Predicting clearance with simple and permeability-limited PBPK frameworks: comparison of well-stirred, dispersion and parallel tube liver models.
Swati NagarRachel PariseKen KorzekwaPublished in: Drug metabolism and disposition: the biological fate of chemicals (2024)
One-compartment (1C) and permeability-limited models were used to evaluate the ability of microsomal and hepatocyte intrinsic clearances to predict hepatic clearance. Well-stirred (WSM), parallel tube (PTM), and dispersion (DM) models were evaluated within the liver as well as within whole-body physiologically based pharmacokinetic frameworks.

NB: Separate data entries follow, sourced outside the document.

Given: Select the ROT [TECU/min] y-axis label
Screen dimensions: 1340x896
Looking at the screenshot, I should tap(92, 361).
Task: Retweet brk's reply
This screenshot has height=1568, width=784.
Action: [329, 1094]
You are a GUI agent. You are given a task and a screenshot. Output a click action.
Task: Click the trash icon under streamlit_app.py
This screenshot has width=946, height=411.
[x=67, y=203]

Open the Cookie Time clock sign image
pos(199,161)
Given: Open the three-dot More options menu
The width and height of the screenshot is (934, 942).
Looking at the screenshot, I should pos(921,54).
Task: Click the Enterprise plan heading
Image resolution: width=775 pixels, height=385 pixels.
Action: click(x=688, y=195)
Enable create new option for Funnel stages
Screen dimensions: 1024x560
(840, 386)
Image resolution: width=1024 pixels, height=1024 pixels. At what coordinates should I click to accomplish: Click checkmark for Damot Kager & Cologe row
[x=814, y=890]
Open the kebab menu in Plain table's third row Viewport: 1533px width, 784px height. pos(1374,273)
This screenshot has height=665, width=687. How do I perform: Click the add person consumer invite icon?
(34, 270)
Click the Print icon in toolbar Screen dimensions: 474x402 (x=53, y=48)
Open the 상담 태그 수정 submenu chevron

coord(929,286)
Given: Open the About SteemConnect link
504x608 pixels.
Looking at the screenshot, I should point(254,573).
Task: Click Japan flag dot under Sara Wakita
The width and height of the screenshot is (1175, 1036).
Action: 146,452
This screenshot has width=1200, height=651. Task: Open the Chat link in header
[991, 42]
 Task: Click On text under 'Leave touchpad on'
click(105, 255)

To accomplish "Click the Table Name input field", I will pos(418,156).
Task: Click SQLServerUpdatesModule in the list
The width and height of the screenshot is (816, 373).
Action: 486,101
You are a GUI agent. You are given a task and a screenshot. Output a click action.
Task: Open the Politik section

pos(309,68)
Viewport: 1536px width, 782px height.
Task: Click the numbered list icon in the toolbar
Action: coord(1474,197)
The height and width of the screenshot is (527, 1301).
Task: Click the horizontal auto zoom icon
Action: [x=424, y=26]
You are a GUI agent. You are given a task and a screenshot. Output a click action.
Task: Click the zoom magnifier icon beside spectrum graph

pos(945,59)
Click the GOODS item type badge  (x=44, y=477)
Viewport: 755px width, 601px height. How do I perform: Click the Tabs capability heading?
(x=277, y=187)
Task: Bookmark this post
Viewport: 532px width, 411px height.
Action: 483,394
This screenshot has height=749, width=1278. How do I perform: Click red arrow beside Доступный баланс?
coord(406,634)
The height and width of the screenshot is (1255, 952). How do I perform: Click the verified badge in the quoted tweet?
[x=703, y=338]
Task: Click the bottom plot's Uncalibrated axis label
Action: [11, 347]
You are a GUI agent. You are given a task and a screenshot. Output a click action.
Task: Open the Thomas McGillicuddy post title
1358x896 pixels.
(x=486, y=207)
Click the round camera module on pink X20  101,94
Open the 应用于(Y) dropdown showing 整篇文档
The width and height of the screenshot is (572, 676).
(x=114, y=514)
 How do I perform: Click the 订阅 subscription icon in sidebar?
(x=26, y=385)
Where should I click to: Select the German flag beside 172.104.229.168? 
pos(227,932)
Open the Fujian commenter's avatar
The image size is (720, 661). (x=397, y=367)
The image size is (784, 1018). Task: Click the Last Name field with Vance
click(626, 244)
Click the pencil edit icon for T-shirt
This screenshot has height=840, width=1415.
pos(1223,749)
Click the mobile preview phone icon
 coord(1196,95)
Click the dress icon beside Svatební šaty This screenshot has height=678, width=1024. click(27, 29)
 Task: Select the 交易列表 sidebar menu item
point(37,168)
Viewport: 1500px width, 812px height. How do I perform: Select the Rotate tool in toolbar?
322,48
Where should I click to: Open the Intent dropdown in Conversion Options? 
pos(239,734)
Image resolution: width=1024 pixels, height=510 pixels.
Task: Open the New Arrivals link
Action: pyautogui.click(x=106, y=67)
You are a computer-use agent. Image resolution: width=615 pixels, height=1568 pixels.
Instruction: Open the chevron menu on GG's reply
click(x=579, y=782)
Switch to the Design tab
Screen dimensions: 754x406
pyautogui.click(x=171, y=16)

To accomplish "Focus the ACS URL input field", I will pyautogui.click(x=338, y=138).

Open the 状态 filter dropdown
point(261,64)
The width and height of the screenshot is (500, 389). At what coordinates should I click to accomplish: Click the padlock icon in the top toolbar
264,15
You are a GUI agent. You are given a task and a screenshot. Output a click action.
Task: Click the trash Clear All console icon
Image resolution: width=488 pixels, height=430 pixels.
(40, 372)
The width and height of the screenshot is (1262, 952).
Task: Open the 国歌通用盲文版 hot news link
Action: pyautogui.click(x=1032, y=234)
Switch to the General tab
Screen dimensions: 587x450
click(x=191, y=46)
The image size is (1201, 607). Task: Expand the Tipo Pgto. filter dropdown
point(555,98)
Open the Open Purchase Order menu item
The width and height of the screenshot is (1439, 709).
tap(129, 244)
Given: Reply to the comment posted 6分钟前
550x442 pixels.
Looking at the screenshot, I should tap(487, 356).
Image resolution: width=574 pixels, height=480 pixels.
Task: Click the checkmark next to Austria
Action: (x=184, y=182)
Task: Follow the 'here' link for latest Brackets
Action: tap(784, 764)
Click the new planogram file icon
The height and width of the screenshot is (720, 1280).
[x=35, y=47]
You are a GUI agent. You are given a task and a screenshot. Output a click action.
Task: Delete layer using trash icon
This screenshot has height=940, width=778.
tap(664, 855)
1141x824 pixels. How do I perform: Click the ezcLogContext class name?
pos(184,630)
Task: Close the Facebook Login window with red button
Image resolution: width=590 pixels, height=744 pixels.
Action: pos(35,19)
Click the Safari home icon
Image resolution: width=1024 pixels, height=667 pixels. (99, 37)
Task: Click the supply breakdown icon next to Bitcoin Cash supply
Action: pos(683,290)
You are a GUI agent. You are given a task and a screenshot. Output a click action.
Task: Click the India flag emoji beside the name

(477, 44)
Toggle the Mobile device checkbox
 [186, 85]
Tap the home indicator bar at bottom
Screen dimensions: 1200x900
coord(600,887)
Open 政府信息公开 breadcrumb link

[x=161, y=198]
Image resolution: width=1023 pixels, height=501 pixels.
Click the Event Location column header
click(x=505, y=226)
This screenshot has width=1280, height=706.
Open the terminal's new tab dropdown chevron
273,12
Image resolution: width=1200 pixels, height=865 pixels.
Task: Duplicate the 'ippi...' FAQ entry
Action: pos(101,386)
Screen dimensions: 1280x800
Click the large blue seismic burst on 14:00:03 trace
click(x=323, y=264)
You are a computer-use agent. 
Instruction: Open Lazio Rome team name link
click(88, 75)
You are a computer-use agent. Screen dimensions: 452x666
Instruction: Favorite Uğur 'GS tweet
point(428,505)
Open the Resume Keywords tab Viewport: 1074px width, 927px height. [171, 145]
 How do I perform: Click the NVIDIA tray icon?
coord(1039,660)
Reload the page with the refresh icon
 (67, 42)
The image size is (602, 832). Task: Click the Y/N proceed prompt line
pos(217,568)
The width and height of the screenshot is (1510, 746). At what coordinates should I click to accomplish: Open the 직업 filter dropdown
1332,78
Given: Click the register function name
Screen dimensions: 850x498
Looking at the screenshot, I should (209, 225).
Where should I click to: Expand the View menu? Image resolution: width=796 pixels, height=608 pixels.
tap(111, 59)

It was shown that a linear combination of well-stirred and parallel-tube average liver blood concentrations accurately approximates dispersion model blood concentrations. Using a flow/permeability-limited model, a large systematic error was observed for acids and no systematic error for bases. A scaling factor that reduced interstitial fluid (ISF) plasma protein binding could greatly decrease the absolute average-fold error (AAFE) for acids. Using a 1C model, a scalar to reduce plasma protein binding decreased the microsomal clearance AAFE for both acids and bases. With a permeability-limited model, only acids required this scalar. The mechanism of the apparent increased cytosolic concentrations for acids remains unknown. We also show that for hepatocyte intrinsic clearance in vitro-in vivo correlations (IVIVCs), a 1C model is mechanistically appropriate since hepatocyte clearance should represent the net clearance from ISF to elimination. A relationship was derived that uses microsomal and hepatocyte intrinsic clearance to solve for an active hepatic uptake clearance, but the results were inconclusive. Finally, the PTM model generally performed better than the WSM or DM models, with no clear advantage between microsomes and hepatocytes. Significance Statement Prediction of drug clearance from microsomes or hepatocytes remains challenging. Various liver models (e.g. WSM, PTM, and DM) have been mathematically incorporated into liver as well as whole-body PBPK frameworks. Although the resulting models allow incorporation of pH partitioning, permeability, and active uptake for prediction of drug clearance, including these processes did not improve clearance predictions for both microsomes and hepatocytes.